▸ TASK TO CARRY OUT
Could you arrange the lines of the listing into a numbered list, leaving out any blank lines, starting with the line containing "Viewport: 1250px width, 675px height." and going on through the end of the listing?
──────────
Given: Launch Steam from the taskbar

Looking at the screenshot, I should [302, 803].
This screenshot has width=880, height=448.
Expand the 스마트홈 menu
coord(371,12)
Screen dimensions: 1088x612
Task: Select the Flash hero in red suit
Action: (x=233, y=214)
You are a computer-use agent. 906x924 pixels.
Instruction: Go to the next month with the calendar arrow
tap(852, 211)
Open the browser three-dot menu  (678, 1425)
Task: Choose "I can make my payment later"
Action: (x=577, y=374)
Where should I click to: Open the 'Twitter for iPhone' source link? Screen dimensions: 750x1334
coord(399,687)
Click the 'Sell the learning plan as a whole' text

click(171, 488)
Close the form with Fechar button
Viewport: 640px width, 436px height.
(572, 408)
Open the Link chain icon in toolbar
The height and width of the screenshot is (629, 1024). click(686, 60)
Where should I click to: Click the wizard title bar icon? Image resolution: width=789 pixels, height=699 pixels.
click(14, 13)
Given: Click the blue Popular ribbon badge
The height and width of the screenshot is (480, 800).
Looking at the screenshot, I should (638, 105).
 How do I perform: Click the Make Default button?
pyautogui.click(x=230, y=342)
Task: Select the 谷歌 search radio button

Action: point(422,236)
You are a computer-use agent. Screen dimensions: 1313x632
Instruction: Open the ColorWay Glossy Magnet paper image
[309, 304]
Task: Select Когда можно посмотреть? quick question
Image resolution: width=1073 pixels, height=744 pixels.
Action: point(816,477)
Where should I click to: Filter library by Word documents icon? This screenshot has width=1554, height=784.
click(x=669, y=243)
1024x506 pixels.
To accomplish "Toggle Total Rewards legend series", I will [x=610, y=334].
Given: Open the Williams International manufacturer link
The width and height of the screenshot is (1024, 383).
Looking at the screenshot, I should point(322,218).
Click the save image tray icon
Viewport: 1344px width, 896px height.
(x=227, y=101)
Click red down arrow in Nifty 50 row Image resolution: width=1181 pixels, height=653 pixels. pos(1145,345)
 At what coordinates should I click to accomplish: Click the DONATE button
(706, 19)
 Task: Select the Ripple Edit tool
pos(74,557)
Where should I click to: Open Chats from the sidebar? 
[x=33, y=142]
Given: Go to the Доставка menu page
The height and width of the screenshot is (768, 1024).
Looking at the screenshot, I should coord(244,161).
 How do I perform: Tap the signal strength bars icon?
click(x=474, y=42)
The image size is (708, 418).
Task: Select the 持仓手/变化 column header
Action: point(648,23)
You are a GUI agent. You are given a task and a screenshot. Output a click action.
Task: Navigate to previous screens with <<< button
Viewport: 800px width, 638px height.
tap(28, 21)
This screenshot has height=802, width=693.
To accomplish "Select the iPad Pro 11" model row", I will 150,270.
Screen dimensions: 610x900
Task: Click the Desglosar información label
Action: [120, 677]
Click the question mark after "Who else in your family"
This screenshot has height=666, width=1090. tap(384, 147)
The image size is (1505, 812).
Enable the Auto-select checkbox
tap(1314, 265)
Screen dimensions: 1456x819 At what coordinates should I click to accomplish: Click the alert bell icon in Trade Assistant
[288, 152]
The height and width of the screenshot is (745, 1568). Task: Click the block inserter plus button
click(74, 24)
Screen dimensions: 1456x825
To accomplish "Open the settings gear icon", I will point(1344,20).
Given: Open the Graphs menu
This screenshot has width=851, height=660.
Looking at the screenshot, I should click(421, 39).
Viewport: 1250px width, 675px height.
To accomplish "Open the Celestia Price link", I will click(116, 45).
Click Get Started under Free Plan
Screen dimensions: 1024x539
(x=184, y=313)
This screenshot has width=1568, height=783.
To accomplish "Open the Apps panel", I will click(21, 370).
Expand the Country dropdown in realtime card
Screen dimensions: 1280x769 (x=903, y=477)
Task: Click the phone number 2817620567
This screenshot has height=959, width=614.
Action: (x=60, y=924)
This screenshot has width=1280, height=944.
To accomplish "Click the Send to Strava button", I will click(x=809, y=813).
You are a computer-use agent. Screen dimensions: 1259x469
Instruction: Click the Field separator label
──────────
▸ WRITTEN RESPONSE
1. Viewport: 1250px width, 675px height.
2. To accomplish "Open the Celestia Price link", I will click(116, 45).
3. Click Get Started under Free Plan
4. Screen dimensions: 1024x539
5. (x=184, y=313)
6. This screenshot has width=1568, height=783.
7. To accomplish "Open the Apps panel", I will click(21, 370).
8. Expand the Country dropdown in realtime card
9. Screen dimensions: 1280x769 (x=903, y=477)
10. Task: Click the phone number 2817620567
11. This screenshot has height=959, width=614.
12. Action: (x=60, y=924)
13. This screenshot has width=1280, height=944.
14. To accomplish "Click the Send to Strava button", I will click(x=809, y=813).
15. You are a computer-use agent. Screen dimensions: 1259x469
16. Instruction: Click the Field separator label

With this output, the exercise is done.